WHAT YOU HAVE TO DO:
Each line below needs to be repeated precisely as it is.

►

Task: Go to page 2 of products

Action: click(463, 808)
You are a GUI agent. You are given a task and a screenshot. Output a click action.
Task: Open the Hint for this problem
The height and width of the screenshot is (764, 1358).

◄

ANSWER BOX:
Task: Go to page 2 of products

Action: click(463, 808)
You are a GUI agent. You are given a task and a screenshot. Output a click action.
Task: Open the Hint for this problem
The height and width of the screenshot is (764, 1358).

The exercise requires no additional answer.